§ **Problem to solve**
How many lines in the records below contain the word "Большие"? Answer with the number only.

☆ ☆ ☆ ☆ ☆ ☆ ☆

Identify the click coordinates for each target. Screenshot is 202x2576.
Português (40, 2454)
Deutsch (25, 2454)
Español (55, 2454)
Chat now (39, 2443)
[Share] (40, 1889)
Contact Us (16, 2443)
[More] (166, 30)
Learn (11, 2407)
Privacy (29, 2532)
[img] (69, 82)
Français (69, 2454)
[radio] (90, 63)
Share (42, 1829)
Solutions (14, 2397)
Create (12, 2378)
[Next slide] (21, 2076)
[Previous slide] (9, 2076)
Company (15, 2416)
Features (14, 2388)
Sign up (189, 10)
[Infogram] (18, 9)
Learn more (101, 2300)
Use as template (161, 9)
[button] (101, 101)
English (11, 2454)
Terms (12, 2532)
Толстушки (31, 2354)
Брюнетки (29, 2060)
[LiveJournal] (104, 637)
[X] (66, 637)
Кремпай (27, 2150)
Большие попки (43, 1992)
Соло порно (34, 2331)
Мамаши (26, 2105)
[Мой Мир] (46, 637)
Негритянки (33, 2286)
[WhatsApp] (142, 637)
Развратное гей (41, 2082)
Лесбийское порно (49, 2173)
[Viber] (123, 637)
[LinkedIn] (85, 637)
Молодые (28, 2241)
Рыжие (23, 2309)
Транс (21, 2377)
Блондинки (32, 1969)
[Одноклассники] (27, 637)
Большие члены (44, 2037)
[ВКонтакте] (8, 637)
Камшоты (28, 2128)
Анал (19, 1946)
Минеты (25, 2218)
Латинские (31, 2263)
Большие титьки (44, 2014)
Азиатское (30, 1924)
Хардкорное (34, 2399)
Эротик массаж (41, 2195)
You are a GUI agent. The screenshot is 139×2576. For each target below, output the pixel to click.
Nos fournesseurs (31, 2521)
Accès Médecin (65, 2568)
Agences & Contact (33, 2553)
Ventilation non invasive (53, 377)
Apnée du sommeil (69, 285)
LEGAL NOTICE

☆ ☆ ☆ ☆ ☆ ☆ ☆

§ **Solution to the problem**
3